Looks like unemployment may finally be turning around a bit, if the latest dip in claims filed is any indication. But on the ground, times are still tough for many people, as job creation still hasn’t quite balanced out the rate of job loss. Unemployment continues to hold at 9 percent, the same rate it has maintained for the last two years, and indeed in the real world, it seems that the ranks of the unemployed haven’t gotten whacked down quite yet.

If you’ve lost your job and find yourself in this boat now, then you’ll want to maximize your connections, especially your social networks. After all, the whole point of having “friends,” contacts and communities is to keep you connected, and never is this more important than when you’re looking for your next gig.
Although Facebook may be a favorite among recruiters looking to interact with students and grads, the big kahuna for professional online networking is still LinkedIn. It’s free, powerful, and probably one of the best tools in the hunt for a job.

Given your new status, fine-tuning that profile should be near the top of your priority list, so here are a few tips that can help. New York–based executive coach Sandra A. VanGilder recently offered Forbes these 5 must-do tips:

(1) Don’t hide the fact that you’re out of work: Some people feel embarrassed about being laid off, so they don’t make it crystal clear that they’re available. But there’s no shame in it, especially today. (Really, you are far, far from alone.) So don’t be too vague. “You exude confidence by not being ashamed that you’re between jobs,” VanGlider says.”…be very public about the fact that you’re looking for new opportunities.”

(2) Finish that profile: Maybe you let it languish for months or years, but you have the time now, so finish it up. Go for the full 100 percent complete. This can help your profile attract more views, and believe it or not, it can even make you a more appealing candidate.

(3) Give your Professional Headline another look: This is the highly visible bit that goes under your name, so this is pretty key. Do it right, and it could lead recruiters to check out the rest of your profile. You are basically labeling yourself in this space, so use a job title or short description that’s aspirational. In other words, describe where you want to go, not what you just left behind.

(4) Get rid of “Current”: Well, you’re out of work, so this means you really have no “Current” item. Move the job into the “Past” section, and then delete the “Current” heading. (Don’t forget to update the “Experience” section.) Yes, the job will show an end date. And yes, that’s okay. (See #1.) If you don’t like leaving it blank, you can list “Actively seeking new opportunities.”

(5) Finesse that “Summary”: You want a good read that describes your talents, skills and accomplishments, but don’t write a novel here. Stick to a couple of concise paragraphs, no more. Conclude with a statement like, “I am currently looking for new opportunities in [ABC functions] and [XYZ] industries.” Example: “Actively pursuing senior human resources officer role in a collaborative environment,” or “Currently seeking to leverage my Equity Floor experience and education into Investor Relations.”

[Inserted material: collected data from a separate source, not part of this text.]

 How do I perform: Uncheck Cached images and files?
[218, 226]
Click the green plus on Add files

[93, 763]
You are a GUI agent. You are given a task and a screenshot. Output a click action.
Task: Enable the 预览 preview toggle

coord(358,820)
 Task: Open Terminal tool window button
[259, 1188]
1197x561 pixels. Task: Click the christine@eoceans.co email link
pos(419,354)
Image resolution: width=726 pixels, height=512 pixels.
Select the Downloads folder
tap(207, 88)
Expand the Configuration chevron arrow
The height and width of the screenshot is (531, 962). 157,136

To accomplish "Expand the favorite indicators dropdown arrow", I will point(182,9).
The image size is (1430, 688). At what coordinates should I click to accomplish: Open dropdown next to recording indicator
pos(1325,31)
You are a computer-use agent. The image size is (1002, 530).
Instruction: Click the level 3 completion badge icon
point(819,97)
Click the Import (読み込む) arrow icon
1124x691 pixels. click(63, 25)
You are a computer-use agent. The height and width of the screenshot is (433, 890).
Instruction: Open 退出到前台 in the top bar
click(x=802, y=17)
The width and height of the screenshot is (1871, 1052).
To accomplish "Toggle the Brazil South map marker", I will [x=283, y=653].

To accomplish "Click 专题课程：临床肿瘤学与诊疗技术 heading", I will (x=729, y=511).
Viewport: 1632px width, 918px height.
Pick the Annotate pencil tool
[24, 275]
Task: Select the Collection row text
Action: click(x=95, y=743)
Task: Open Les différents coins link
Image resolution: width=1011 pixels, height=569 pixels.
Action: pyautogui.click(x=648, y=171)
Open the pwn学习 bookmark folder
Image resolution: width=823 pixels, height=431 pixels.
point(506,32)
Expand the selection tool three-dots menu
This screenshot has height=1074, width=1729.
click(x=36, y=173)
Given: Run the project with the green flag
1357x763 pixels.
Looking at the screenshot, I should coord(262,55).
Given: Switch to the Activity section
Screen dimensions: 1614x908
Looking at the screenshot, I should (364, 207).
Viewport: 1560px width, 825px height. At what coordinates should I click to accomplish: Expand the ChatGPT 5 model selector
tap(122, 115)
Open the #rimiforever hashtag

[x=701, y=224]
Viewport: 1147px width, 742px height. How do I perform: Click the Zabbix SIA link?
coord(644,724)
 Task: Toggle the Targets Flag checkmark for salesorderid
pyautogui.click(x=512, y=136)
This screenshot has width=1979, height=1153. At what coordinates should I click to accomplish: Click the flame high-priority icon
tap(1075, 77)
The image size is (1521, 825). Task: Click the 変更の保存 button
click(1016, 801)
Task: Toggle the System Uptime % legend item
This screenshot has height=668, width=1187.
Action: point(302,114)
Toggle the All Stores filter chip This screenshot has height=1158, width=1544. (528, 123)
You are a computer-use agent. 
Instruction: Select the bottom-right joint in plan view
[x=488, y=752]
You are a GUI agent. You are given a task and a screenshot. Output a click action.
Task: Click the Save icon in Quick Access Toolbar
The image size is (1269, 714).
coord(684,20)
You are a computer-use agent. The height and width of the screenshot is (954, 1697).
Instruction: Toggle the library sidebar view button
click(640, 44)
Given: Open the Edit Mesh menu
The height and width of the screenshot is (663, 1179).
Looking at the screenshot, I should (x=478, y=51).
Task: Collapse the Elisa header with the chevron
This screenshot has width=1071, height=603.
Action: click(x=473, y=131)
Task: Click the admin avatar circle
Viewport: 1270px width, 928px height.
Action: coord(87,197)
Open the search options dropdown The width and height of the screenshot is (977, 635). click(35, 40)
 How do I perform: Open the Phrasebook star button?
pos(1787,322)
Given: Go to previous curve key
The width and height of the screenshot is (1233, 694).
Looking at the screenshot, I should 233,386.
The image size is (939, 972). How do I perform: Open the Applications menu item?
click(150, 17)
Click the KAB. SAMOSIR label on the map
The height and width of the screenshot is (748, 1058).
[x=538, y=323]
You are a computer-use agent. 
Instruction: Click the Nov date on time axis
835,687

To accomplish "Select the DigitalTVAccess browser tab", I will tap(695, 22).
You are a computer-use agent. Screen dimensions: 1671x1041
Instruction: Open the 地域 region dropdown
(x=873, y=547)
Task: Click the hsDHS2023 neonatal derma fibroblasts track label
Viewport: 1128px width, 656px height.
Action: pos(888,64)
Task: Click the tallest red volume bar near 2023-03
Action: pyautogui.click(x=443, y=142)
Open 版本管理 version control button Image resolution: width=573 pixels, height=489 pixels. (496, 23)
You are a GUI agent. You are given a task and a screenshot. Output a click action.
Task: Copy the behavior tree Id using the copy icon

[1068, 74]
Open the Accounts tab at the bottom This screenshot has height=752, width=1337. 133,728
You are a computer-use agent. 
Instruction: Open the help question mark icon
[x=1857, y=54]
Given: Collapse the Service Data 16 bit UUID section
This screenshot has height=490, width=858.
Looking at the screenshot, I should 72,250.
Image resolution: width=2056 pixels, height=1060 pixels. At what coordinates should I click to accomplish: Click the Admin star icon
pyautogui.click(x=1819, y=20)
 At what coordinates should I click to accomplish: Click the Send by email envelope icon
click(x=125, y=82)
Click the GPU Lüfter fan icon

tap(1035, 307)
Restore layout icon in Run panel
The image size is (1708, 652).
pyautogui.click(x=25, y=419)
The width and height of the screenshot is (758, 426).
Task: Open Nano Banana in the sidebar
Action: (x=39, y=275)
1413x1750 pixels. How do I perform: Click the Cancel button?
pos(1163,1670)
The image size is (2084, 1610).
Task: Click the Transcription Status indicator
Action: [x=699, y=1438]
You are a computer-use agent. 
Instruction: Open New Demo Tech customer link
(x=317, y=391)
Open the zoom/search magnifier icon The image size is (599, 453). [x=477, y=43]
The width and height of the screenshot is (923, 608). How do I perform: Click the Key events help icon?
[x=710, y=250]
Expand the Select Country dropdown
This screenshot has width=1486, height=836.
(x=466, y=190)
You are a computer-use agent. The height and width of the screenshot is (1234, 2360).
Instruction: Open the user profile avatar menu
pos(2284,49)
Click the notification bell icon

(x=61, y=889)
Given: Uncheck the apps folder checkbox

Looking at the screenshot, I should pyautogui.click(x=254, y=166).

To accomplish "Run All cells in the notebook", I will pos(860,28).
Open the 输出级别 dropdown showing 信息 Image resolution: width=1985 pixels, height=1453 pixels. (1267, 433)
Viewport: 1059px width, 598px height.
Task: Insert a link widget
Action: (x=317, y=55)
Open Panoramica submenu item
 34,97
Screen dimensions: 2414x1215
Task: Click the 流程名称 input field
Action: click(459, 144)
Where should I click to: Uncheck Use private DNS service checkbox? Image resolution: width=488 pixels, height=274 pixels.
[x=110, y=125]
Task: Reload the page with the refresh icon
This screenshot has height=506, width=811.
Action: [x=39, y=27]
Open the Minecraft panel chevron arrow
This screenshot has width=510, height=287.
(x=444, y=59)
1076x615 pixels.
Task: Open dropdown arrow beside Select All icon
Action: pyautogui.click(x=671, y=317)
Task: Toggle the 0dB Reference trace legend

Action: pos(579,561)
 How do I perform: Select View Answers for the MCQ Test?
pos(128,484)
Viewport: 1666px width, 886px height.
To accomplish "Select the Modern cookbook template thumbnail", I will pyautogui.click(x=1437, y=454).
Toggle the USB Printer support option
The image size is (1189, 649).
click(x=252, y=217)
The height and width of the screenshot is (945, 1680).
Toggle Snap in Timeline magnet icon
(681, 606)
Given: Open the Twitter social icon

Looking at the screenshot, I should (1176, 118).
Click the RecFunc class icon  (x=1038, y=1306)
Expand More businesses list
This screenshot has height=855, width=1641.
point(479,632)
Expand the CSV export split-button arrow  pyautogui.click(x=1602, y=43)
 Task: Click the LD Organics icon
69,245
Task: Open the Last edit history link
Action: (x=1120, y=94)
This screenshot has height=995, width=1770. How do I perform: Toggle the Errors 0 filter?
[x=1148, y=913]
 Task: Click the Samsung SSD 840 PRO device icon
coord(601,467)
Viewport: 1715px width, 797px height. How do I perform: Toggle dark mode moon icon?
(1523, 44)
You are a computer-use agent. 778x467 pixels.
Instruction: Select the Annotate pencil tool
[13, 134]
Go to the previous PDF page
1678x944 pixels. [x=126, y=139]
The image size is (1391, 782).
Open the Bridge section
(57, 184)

As for the rest of the profile, it’s basically a resume, so the standard tips apply: Use action verbs in your descriptions, show how you produced results in these roles, and proofread, proofread, proofread. But since this is online, not print, keep things concise and use relevant keywords. And don’t forget to hit up former co-workers, bosses and other contacts to write online recommendations for you.

When you’re finished, you may be inclined to hit save and forget about the site for a while — but don’t. Your profile shows your latest status updates, so even if it’s a quick note describing what you’re up to, get it in there. Otherwise, your profile may seem like it’s collecting dust. And if you haven’t already, look into joining some groups. This can actually be a very useful tactic: If you’re in a group with someone you want to contact, you can send a direct message — even if you’re not first-degree contacts, haven’t upgraded to InMail, or don’t have a mutual contact in common. That’s one benefit that can come in really handy.

You may also want to keep tabs on Facebook’s new “Social Jobs” portal. Not quite a jobs listing site (though that may come down the road), this is more like a one-stop shop for tools and resources hooked into the Department of Labor, National Association of Colleges and Employers, DirectEmployers Association, and the National Association of State Workforce Agencies.